One of the most consequential ways this happens is through characterisation. The feedback rarely arrives with specific evidence. What you receive instead are sweeping statements about your leadership. That the environment is toxic. That things feel chaotic. That the team does not feel supported. There is nothing to locate, nothing to contest, nothing to point to and say: that is not what happened. The characterisation floats free of any specific event, which is precisely what makes it so difficult to address. You cannot defend yourself against a feeling attributed to a room.
When specific incidents do appear, they tend to be singular. One moment, taken out of a full year of work, elevated to stand in for a pattern. The candid performance conversation you had with a team member, the one that was your responsibility to have, becomes evidence of micromanaging or perfectionist leader tendencies. The decision you made quickly under time pressure, which delivered results, becomes evidence of not bringing people with you. The high standard you hold your team to becomes evidence of being difficult to work for. None of these inferences are invented. All of them are real things that happened. But they have been taken out of their context, stripped of the circumstances that explain them, and filed under a character conclusion rather than a situational one. That is the reframing move. And it is effective precisely because you cannot deny that the original events occurred. The argument is not with what happened. It is with what it is being made to mean.
When geography and gender compound it
Research and practitioner experience consistently suggest that the threshold for treating a woman's leadership style as something worth investigating informally is lower than it is for her male peers. The casual check-in that becomes a pattern of undocumented information gathering happens more frequently, and with less justification required, when the leader in question is a woman. By the time it surfaces in a formal process, it has already been laundered through the appearance of independent evidence from multiple sources.
For women in GCC or India-based roles, working within multinational organisations where the power centre sits in a different geography, this dynamic is compounded further. The people with formal authority over your career may have limited direct visibility of your work, limited understanding of the local context in which you operate, and primary access to you through the very filter you are questioning. The feedback they receive confirms what they already had limited capacity to interrogate.
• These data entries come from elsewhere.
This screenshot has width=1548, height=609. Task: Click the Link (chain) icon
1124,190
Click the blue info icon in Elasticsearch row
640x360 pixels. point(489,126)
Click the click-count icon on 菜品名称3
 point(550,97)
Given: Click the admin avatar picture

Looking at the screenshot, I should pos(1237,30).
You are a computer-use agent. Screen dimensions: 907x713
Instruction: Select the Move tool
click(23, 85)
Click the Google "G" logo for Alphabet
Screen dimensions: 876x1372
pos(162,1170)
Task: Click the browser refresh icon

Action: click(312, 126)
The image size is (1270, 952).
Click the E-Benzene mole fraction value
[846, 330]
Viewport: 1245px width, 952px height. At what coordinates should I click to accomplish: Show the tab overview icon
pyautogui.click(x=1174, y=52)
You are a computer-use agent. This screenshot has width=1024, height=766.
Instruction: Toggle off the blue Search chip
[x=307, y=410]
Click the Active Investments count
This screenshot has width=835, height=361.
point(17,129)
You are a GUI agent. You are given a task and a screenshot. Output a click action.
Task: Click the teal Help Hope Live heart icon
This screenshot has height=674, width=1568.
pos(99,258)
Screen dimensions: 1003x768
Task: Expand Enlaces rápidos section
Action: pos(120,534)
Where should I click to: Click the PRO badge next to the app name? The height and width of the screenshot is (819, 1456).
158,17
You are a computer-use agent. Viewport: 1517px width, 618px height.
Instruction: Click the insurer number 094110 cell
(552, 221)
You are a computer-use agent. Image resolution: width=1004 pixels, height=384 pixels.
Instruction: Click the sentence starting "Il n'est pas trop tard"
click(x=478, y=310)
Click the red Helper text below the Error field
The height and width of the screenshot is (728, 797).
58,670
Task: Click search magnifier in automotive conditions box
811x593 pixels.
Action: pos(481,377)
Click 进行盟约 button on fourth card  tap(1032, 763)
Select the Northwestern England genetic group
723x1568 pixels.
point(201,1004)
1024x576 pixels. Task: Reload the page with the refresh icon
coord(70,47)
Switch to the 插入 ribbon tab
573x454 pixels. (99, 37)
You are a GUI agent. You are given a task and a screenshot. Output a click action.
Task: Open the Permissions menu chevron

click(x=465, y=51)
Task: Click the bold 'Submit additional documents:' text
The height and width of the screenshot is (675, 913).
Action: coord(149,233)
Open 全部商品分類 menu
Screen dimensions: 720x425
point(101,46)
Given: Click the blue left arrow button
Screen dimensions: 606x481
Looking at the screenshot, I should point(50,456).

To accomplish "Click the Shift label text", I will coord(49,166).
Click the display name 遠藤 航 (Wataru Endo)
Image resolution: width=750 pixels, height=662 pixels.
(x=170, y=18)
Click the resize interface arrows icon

Understanding this changes what you are looking at. You are not primarily dealing with a perception problem that accurate performance data can correct. You are looking at whether a political process is using the structure of a development process as its instrument. These are different situations and they require different responses.
Reading the signals
How do you know which situation you are in? You cannot always be certain, and this guide will not pretend otherwise. Some of what follows can also describe a feedback process that is simply badly designed, under-resourced, or running without sufficient rigour. Poor process and political process can look similar from the inside. The signals below are not proof. They are patterns, and what matters is whether they cluster.
Signals that apply across all four instruments
- The timing seems off. Genuine development processes are designed around the person being developed. They happen at a point where there is enough runway ahead to act on what is learned. When a 360 is commissioned, or a skip-level is called, immediately after a significant structural change, a new hire above your level, a budget conversation that did not resolve in someone's favour, or a project that exposed a disagreement with your manager, the timing tells you something. Ask yourself: what else was happening in the organisation when this process was initiated?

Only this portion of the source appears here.